* [Task objective]:
In the transcript about leasing a car, copy word for word the passage that begins at "Now, Josh. Wait, is" and stops after "car, isn't it?".

Now, Josh. Wait, is my question absurd? Is that why you think I'm a fake caller? Yes, I'll tell you why it's absurd. Here's why it's absurd. Okay, please tell me. You make a lot of money, and I'm guessing you have some equity in these other two cars? They're paid for. They're paid for. So why in the world would you lease a car with earned interest from your Robin Hood account when you've got the money to just buy the car you want? This Rivian's expensive. It's about a $90,000 to $100,000 car, isn't it?

I was going to get a used one for $65,000 because I don't want to spend money on a new car. You're brilliant, Josh. I just don't know what the angle is as to why you think this is a good money play. You seem like a very intelligent guy, the rat withstanding. Why would you want to lease the car? What's the benefit? Well,

Well, my thought is that I have this money. So I have like $180,000 in my Robin Hoods earning like $1,000 a month. And then I can just use that $1,000 a month to pay for the car. And then in three years, I still have my $200,000 sitting there as opposed to spending $65,000 of that to buy the Rivian. And then in three years, who knows what that thing's going to be worth?

Yeah, right. George, you've heard this before. Well, the problem with leasing is that you won't own anything at the end of that. And so you're just going to trade. You're going to sell these cars and just get on a life of payments. And this amount of money, it's a small part of your world. Even if you paid cash for this thing, you still have six figures sitting in savings that can work for you. Right. Instead of bleeding out to a lender every month to make them rich. Right.

* [Information provided]:

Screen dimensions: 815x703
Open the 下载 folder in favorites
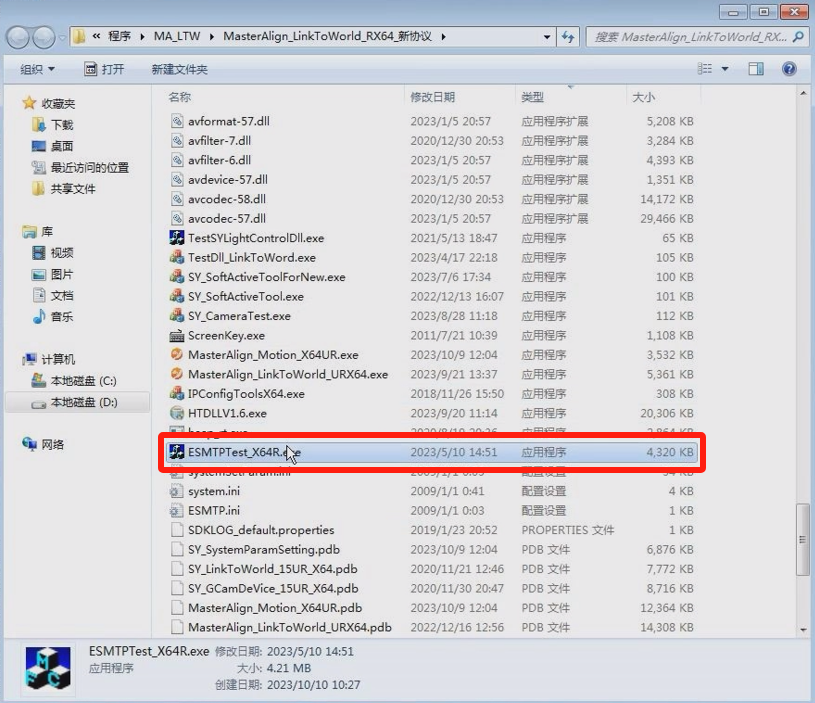pyautogui.click(x=62, y=125)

* [Completed exercise]:
Now, Josh. Wait, is my question absurd? Is that why you think I'm a fake caller? Yes, I'll tell you why it's absurd. Here's why it's absurd. Okay, please tell me. You make a lot of money, and I'm guessing you have some equity in these other two cars? They're paid for. They're paid for. So why in the world would you lease a car with earned interest from your Robin Hood account when you've got the money to just buy the car you want? This Rivian's expensive. It's about a $90,000 to $100,000 car, isn't it?